Softirq priority inversion from "softirq: reduce latencies"

Message ID	1456762914.648.76.camel@edumazet-ThinkPad-T530 (mailing list archive)
State	Not Applicable
Headers	show Return-Path: <dmaengine-owner@kernel.org> Message-ID: <1456762914.648.76.camel@edumazet-ThinkPad-T530> Subject: Re: Softirq priority inversion from "softirq: reduce latencies" From: Eric Dumazet <eric.dumazet@gmail.com> To: Peter Hurley <peter@hurleysoftware.com> Cc: Mike Galbraith <umgwanakikbuti@gmail.com>, Francois Romieu <romieu@fr.zoreil.com>, Eric Dumazet <edumazet@google.com>, David Miller <davem@davemloft.net>, netdev@vger.kernel.org, linux-kernel@vger.kernel.org, Greg KH <gregkh@linuxfoundation.org>, dmaengine@vger.kernel.org, John Ogness <john.ogness@linutronix.de>, Sebastian Andrzej Siewior <bigeasy@linutronix.de>, Andrew Morton <akpm@linux-foundation.org>, Thomas Gleixner <tglx@linutronix.de> Date: Mon, 29 Feb 2016 08:21:54 -0800 In-Reply-To: <56D469B2.2070707@hurleysoftware.com> References: <56D1E8B6.6090003@hurleysoftware.com> <1456638957.3676.12.camel@gmail.com> <20160228170109.GA16322@electric-eye.fr.zoreil.com> <1456721889.3488.67.camel@gmail.com> <56D45DAF.5070709@hurleysoftware.com> <1456759153.648.61.camel@edumazet-ThinkPad-T530> <56D469B2.2070707@hurleysoftware.com> Content-Type: text/plain; charset="UTF-8" Mime-Version: 1.0 Content-Transfer-Encoding: 7bit Sender: dmaengine-owner@vger.kernel.org Precedence: bulk

Eric Dumazet Feb. 29, 2016, 4:21 p.m. UTC

On lun., 2016-02-29 at 07:54 -0800, Peter Hurley wrote:

>  The current kernel is HZ=250 but this would occur on HZ=1000 as well.

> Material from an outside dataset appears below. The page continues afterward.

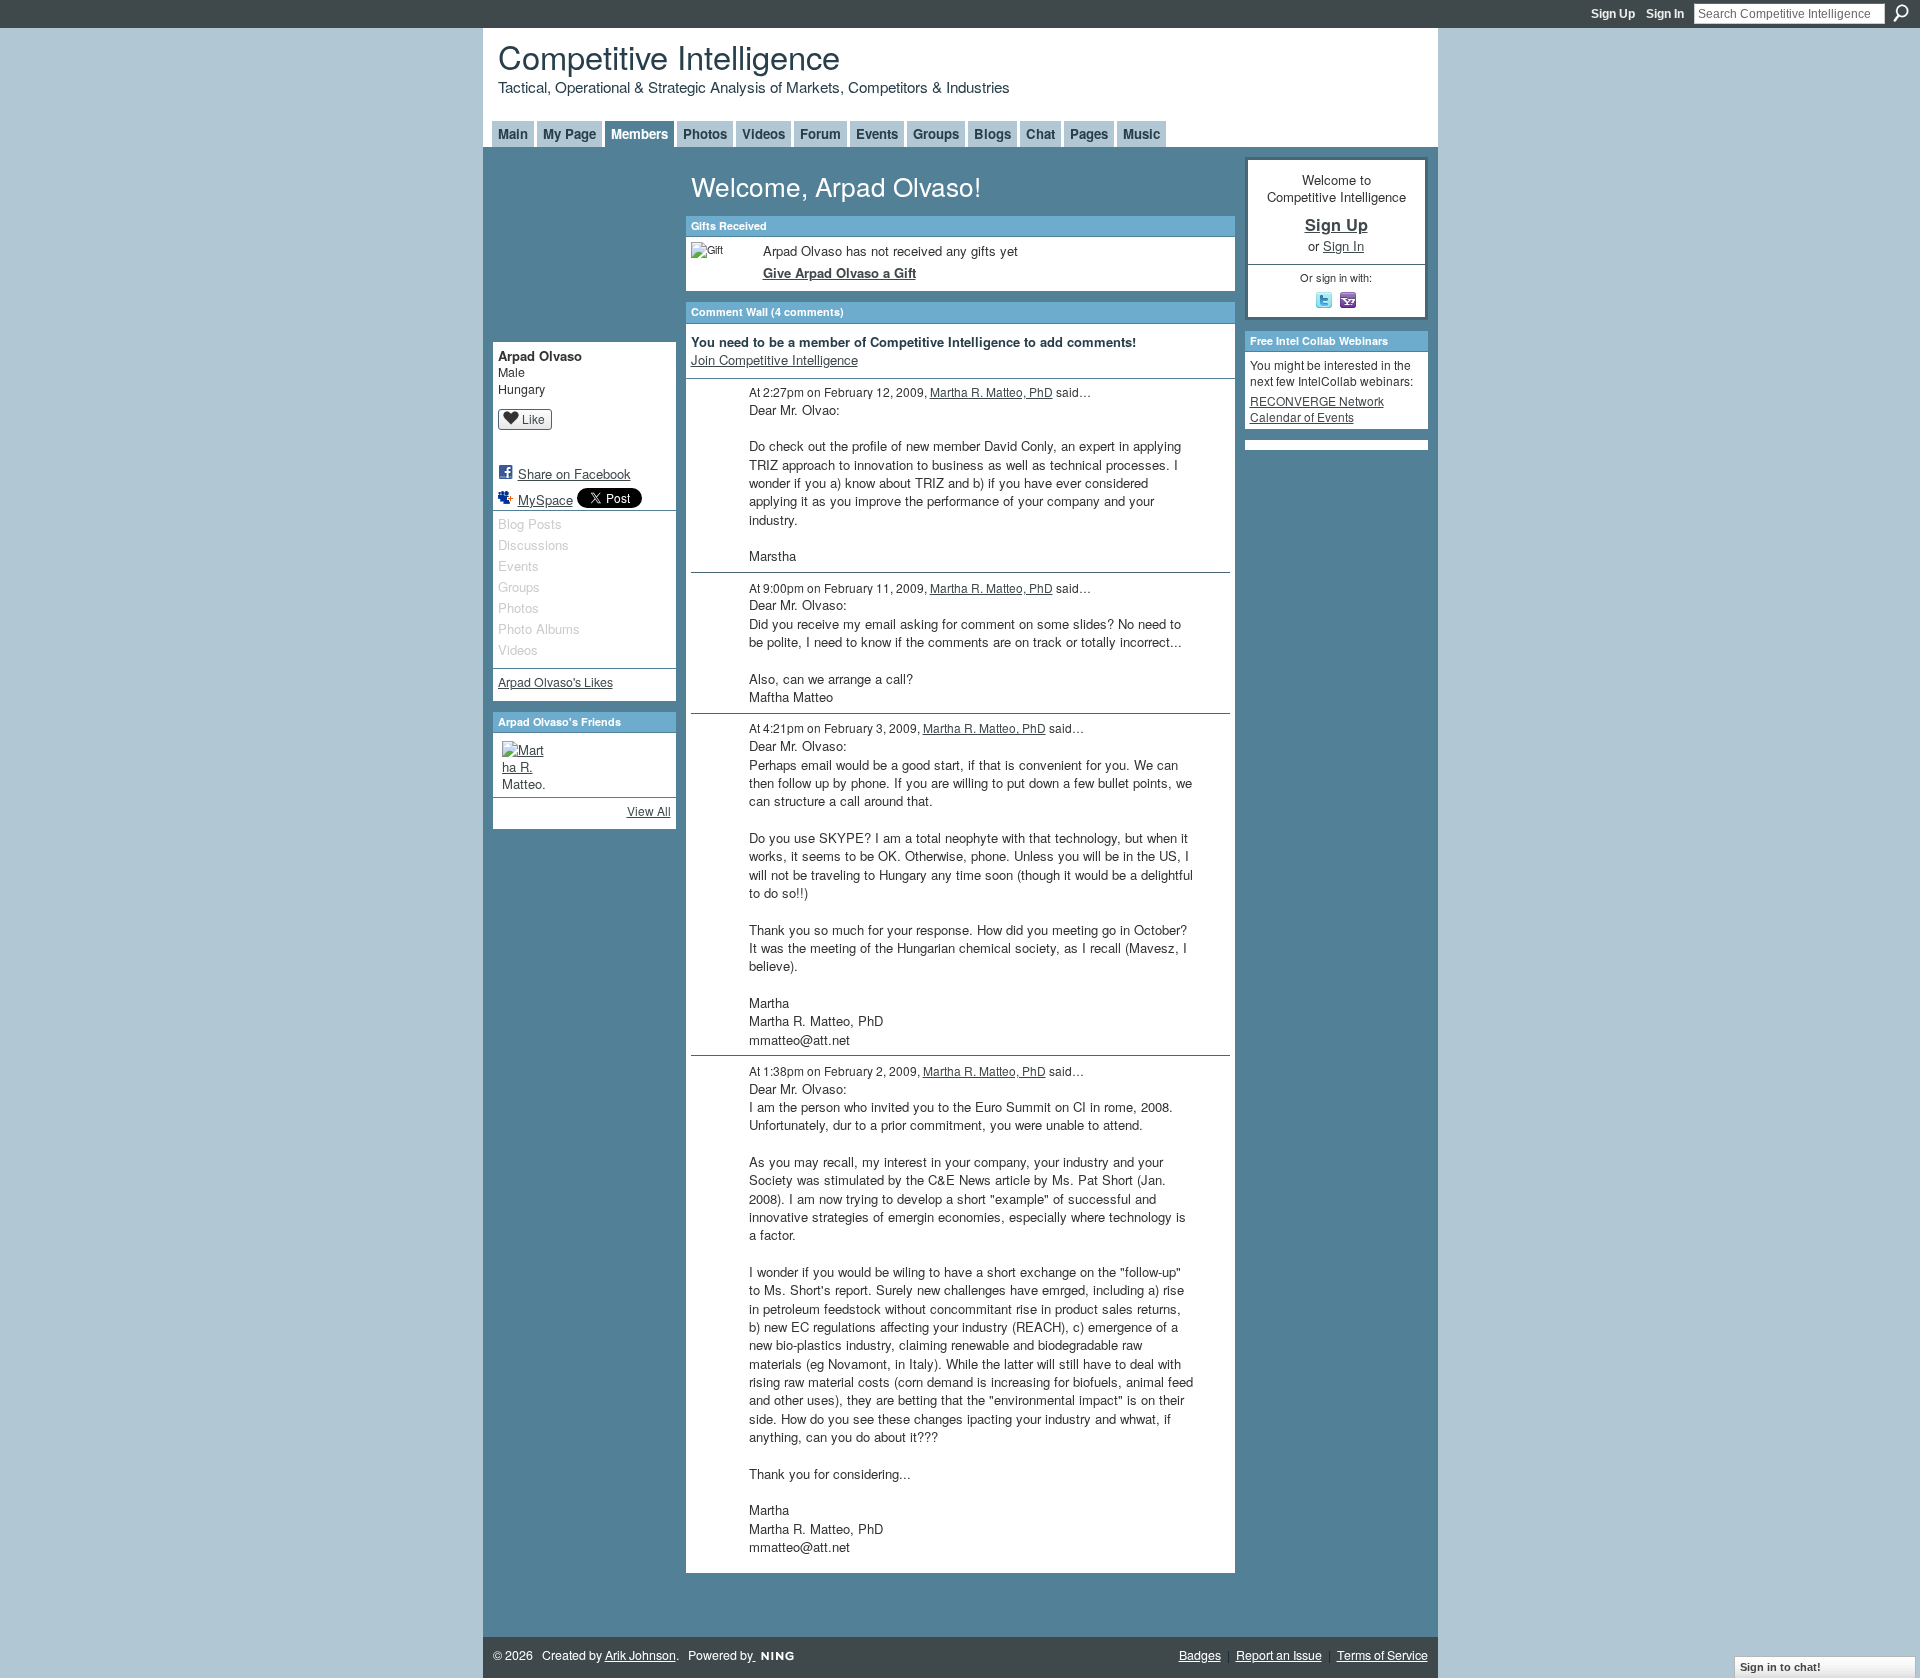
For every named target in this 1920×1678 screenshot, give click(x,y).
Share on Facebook (574, 473)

Right. But the problem with HZ=100 and HZ=250 is that the detection can
happens because jiffy granularity is too coarse, since 

msecs_to_jiffies(2) -> 1

Following patch might reduce the probability, but wont really fix your
problem.

Fact that ksoftirqd prio is not what you want is completely orthogonal.




--
To unsubscribe from this list: send the line "unsubscribe dmaengine" in
the body of a message to majordomo@vger.kernel.org
More majordomo info at  http://vger.kernel.org/majordomo-info.html

Peter Hurley Feb. 29, 2016, 6:05 p.m. UTC | #1

On 02/29/2016 08:21 AM, Eric Dumazet wrote:
> On lun., 2016-02-29 at 07:54 -0800, Peter Hurley wrote:
> 
>>  The current kernel is HZ=250 but this would occur on HZ=1000 as well.
> 
> Right. But the problem with HZ=100 and HZ=250 is that the detection can
> happens because jiffy granularity is too coarse, since 
> 
> msecs_to_jiffies(2) -> 1
> 
> Following patch might reduce the probability, but wont really fix your
> problem.
> 
> Fact that ksoftirqd prio is not what you want is completely orthogonal.
> 
> diff --git a/kernel/softirq.c b/kernel/softirq.c
> index 479e443..f7cc594 100644
> --- a/kernel/softirq.c
> +++ b/kernel/softirq.c
> @@ -180,7 +180,7 @@ EXPORT_SYMBOL(__local_bh_enable_ip);
>  
>  /*
>   * We restart softirq processing for at most MAX_SOFTIRQ_RESTART times,
> - * but break the loop if need_resched() is set or after 2 ms.
> + * but break the loop if need_resched() is set or after 2 ms/ticks.
>   * The MAX_SOFTIRQ_TIME provides a nice upper bound in most cases, but in
>   * certain cases, such as stop_machine(), jiffies may cease to
>   * increment and so we need the MAX_SOFTIRQ_RESTART limit as
> @@ -191,7 +191,7 @@ EXPORT_SYMBOL(__local_bh_enable_ip);
>   * we want to handle softirqs as soon as possible, but they
>   * should not be able to lock up the box.
>   */
> -#define MAX_SOFTIRQ_TIME  msecs_to_jiffies(2)
> +#define MAX_SOFTIRQ_TIME  (1 + msecs_to_jiffies(2))
>  #define MAX_SOFTIRQ_RESTART 10
>  
>  #ifdef CONFIG_TRACE_IRQFLAGS

While I appreciate the attempt, that's not the problem.

Just to be clear

		if (time_before(jiffies, end) && !need_resched() &&
		    --max_restart)
			goto restart;

aborts softirq *even if 0ns have elapsed*, if NET_RX has woken a process.




--
To unsubscribe from this list: send the line "unsubscribe dmaengine" in
the body of a message to majordomo@vger.kernel.org
More majordomo info at  http://vger.kernel.org/majordomo-info.html

Eric Dumazet Feb. 29, 2016, 6:24 p.m. UTC | #2

On lun., 2016-02-29 at 10:05 -0800, Peter Hurley wrote:

> While I appreciate the attempt, that's not the problem.
> 
> Just to be clear
> 
> 		if (time_before(jiffies, end) && !need_resched() &&
> 		    --max_restart)
> 			goto restart;
> 
> aborts softirq *even if 0ns have elapsed*, if NET_RX has woken a process.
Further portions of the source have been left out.